Le ministre des Affaires étrangères est rentré d'une tournée effectuée dans la majorité des pays du Conseil de Coopération des Etats du Golfe (CCG), sans faire escale dans la capitale des Emirats arabes unis, autrefois, «alliés traditionnels» du Maroc dans la région. Ce vendredi, Nasser Bourita a en effet repris ses activités à Rabat. Il a d’ailleurs reçu l’Espagnol Miguel Angel Moratinos en sa qualité de Haut-représentant de l’Alliance des civilisations des Nations unies.
L’absence de l’étape Abou Dhabi est un signe révélateur de la zone de turbulence que traversent les relations maroco-émiraties, depuis plusieurs mois, bien avant l’interview qu’a accordée, le 23 janvier dernier, le chef de la diplomatie à la chaîne Al Jazzera. Dans celle-ci, il a annoncé que «le Maroc a changé sa participation» au sein de la coalition arabo-islamique, sous commandement de l’Arabie saoudite, qui mène depuis le 26 mars 2015 la guerre au Yémen contre les Houthies chiites.
Quand Rabat mettait ses avions F-16 à la disposition des Emirats
«Cela a commencé avec la dernière visite, fin août 2018, du souverain effectuée dans ce pays. Des médias marocains l’avait placée sous le sceau de "travail et d’amitié". Finalement, elle s’est révélée très courte», nous confie une source. «Les entretiens entre Mohammed VI et le prince héritier Mohamed Ben Zayed n’ont eu lieu qu’après le retour du roi à Abou Dhabi. C’était le 10 septembre et ils furent brefs». L’épisode du «rappel pour consultation de l’ambassadeur» marocain aux Emirats n’a fait qu’ajouter de l’huile sur le feu, ajoute notre source.
Cette tension évidente entre les «alliés» d’hier tranche avec un passé encore récent où le royaume n’hésitait pas à mettre ses avions F-16 et l’expérience de ses pilotes au service des Emirats, justifiant son engagement dans la guerre internationale, sous commandement des Etats-Unis, contre Daesh par la présence d’Abou Dhabi.

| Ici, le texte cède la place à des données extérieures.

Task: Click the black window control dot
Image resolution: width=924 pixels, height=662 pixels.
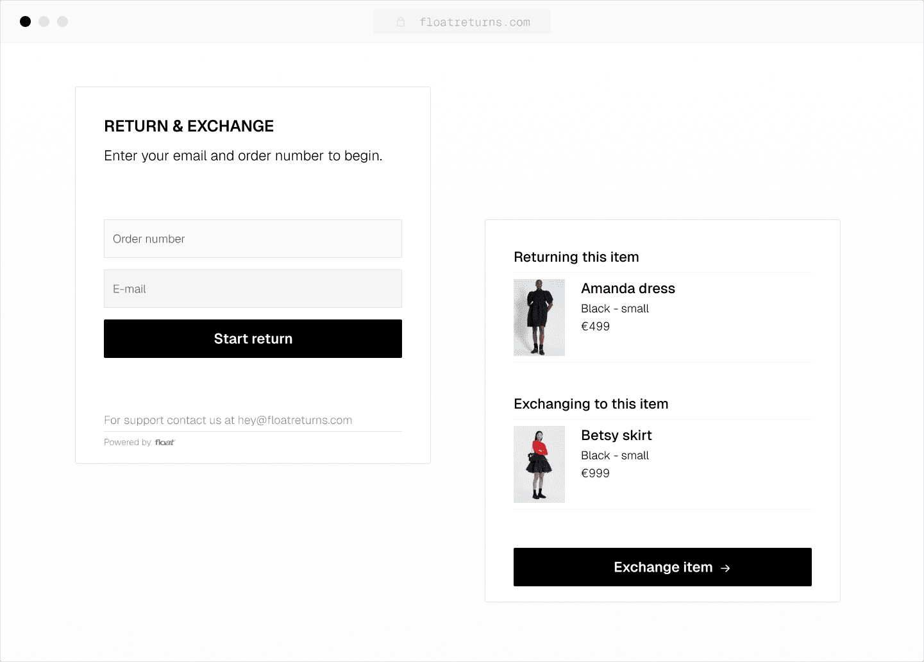Action: [26, 22]
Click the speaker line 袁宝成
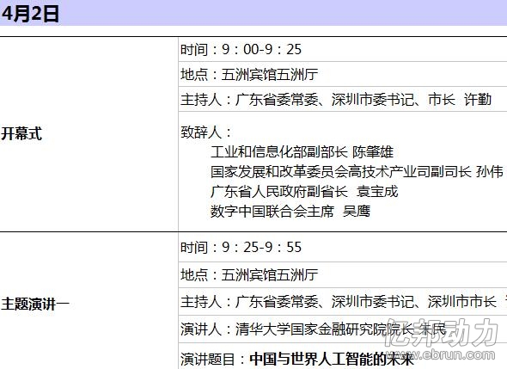The height and width of the screenshot is (369, 507). point(304,191)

«Le Maroc est engagé (dans cette guerre) sous la houlette des Emirats arabes unis», avait déclaré en février 2015, l’ancien ministre des Affaires étrangères, Salaheddine Mezouar, devant une commission conjointe des deux Chambres du Parlement. L’ex-chef de la diplomatie avait réaffirmé lors de cette réunion que Rabat était «aux côtés d’Abou Dhabi et soutiendrait toutes ses décisions». Depuis, les choses ont évolué. Le fossé séparant les deux pays ne cesse de se creuser.